Publié le 15 décembre 2025 à 17h26. Les constructeurs automobiles chinois inondent le marché thaïlandais de voitures électriques à prix cassés, exacerbant une guerre des prix déjà en cours et remettant en question la domination traditionnelle des marques japonaises dans le pays.
- Les constructeurs chinois, tels que BYD, SAIC (avec la marque MG) et Chery, proposent des remises importantes, allant jusqu’à 38 % sur certains modèles.
- Cette offensive commerciale s’accompagne d’une pression croissante sur les entreprises pour atteindre leurs objectifs de production locale, avec un risque de surproduction.
- Le gouvernement thaïlandais a prolongé les incitations à la production locale et à l’achat de véhicules électriques, mais exige le respect des engagements pris par les constructeurs.
Bangkok assiste à une vague de réductions sans précédent sur les voitures électriques, les constructeurs chinois cherchant à attirer une clientèle sensible aux prix, tant sur le marché intérieur chinois saturé que sur le troisième plus grand marché automobile d’Asie du Sud-Est.
BYD a ainsi réduit jusqu’à 38 % le prix affiché de son modèle électrique phare en octobre, s’engageant même à compenser les acheteurs en cas de nouvelles baisses de prix ultérieures. SAIC propose la MG4 avec une remise de 27 %, tandis que Chery a enregistré près de 20 000 commandes pour le Jayco J5 lors de son lancement, malgré un délai de livraison de deux mois.
Selon Thawi Chungkavanit, propriétaire d’un concessionnaire BYD à Bangkok, la demande a explosé :
« Je n’ai jamais été aussi occupé. »
Thawi Chungkavanit, propriétaire d’un concessionnaire BYD à Bangkok
Ces remises massives ont contribué à une augmentation des ventes de plus de 20 % en octobre et novembre, accélérant le déclin des marques japonaises qui dominaient traditionnellement le marché thaïlandais.

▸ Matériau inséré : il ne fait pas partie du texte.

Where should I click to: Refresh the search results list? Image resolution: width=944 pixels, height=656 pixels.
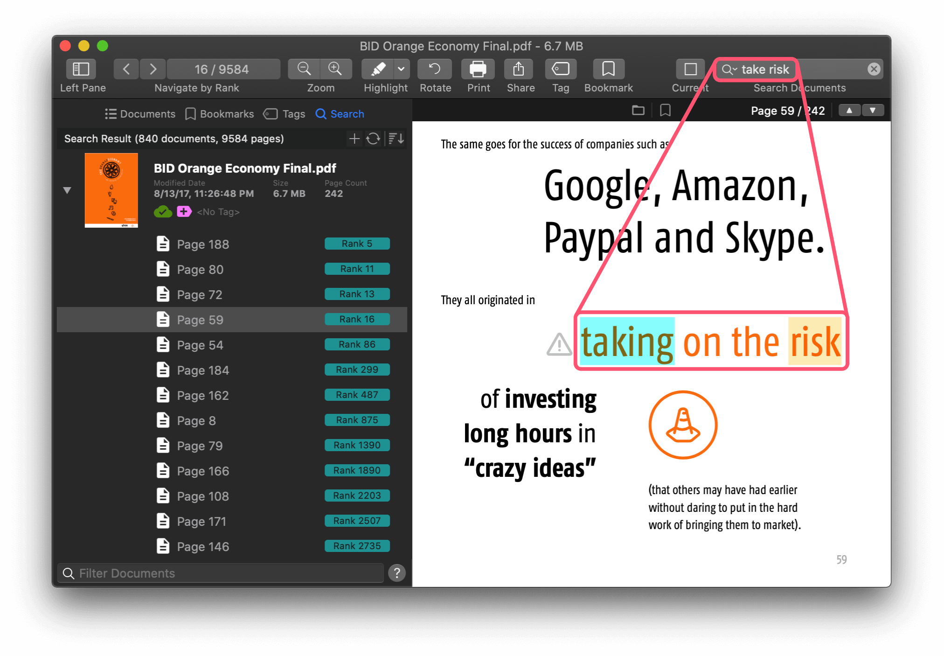click(374, 138)
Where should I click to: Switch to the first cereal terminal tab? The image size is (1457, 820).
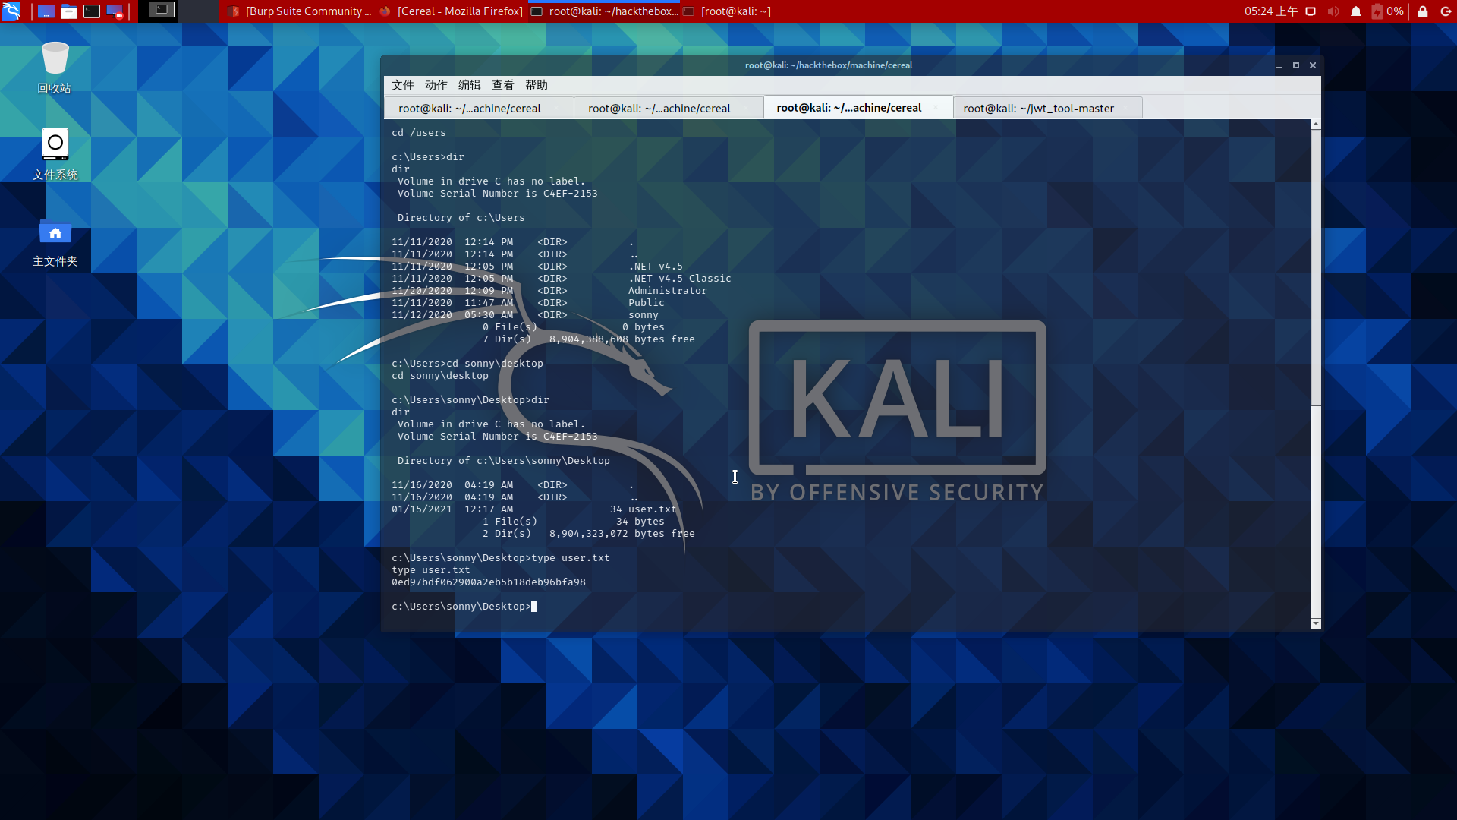[x=469, y=108]
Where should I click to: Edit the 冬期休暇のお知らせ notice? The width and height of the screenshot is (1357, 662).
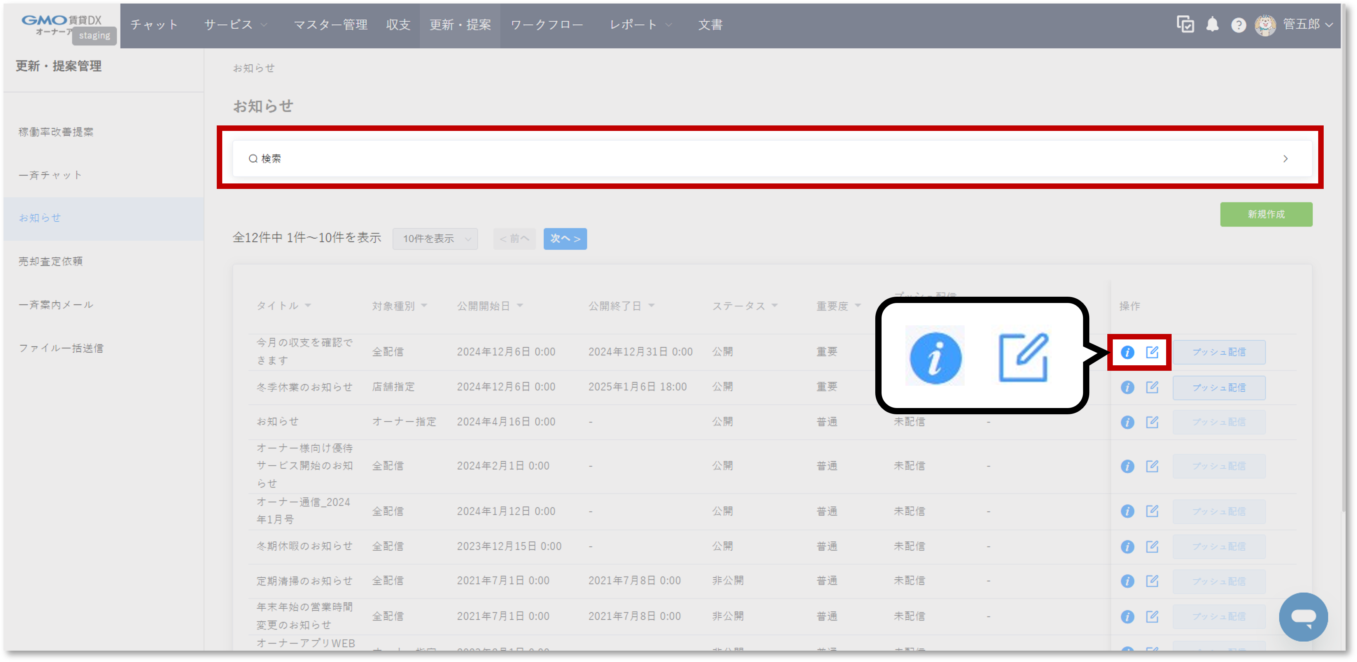point(1152,547)
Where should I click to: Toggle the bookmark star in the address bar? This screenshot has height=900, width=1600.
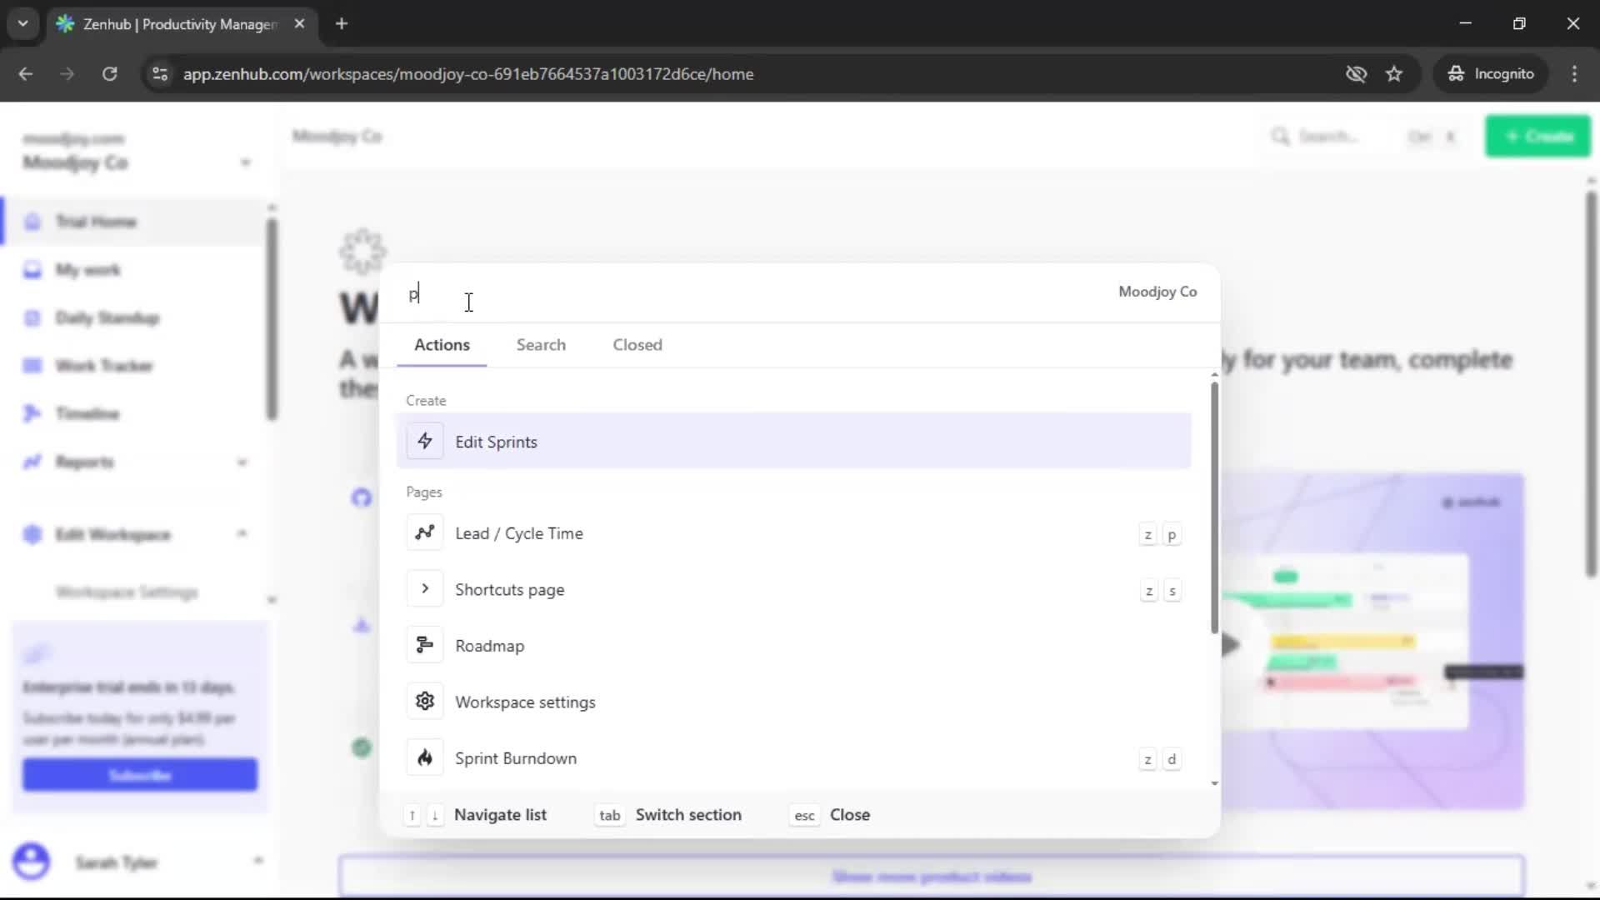point(1394,74)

Cependant, cette croissance rapide masque des tensions croissantes, les entreprises s’appuyant sur des réductions pour écouler leurs stocks et atteindre des objectifs ambitieux de production locale.
Krisda Otamoti, conseillère principale à l’Association des véhicules électriques de Thaïlande, met en garde :
« Ces remises fréquentes sont préjudiciables au marché, car elles font craindre aux acheteurs que les prix baissent encore après l’achat. »
Krisda Otamoti, conseillère principale à l’Association des véhicules électriques de Thaïlande
Elle ajoute que « la production dépasse la demande et l’offre n’est pas conforme aux besoins du marché, compte tenu de l’environnement économique actuel et du durcissement des conditions de crédit automobile ».

Le gouvernement thaïlandais a récemment prolongé jusqu’au 30 juin le délai accordé aux constructeurs pour répondre aux exigences de production locale et a également prolongé la période d’enregistrement pour que les acheteurs puissent bénéficier des subventions gouvernementales. Ces mesures s’inscrivent dans le cadre d’un programme de soutien lancé en 2022, qui prévoit des subventions allant jusqu’à 150 000 bahts (4 762 dollars américains) par voiture, en échange d’un engagement de production locale de trois véhicules pour deux importés, complété par un autre programme valable jusqu’en 2027.
Cependant, ces incitations sont conditionnelles au respect des engagements de production. Selon les données de la Fédération des industries thaïlandaises, les entreprises doivent produire localement environ 30 000 véhicules au cours des deux derniers mois de l’année.

L’agence Bloomberg souligne que l’entreprise « Nita » est confrontée à des difficultés opérationnelles, tandis que des concessionnaires signalent que certaines voitures sont vendues au prix coûtant, voire à perte, pour maintenir les ventes, sur fond de plaintes concernant la baisse de la qualité des services. Joanna Chen, analyste chez Bloomberg Intelligence, avertit que « les politiques en matière de véhicules électriques en Thaïlande se dirigent vers plus de rigueur, avec des parts de production plus élevées et une concurrence plus rude dans les années à venir ».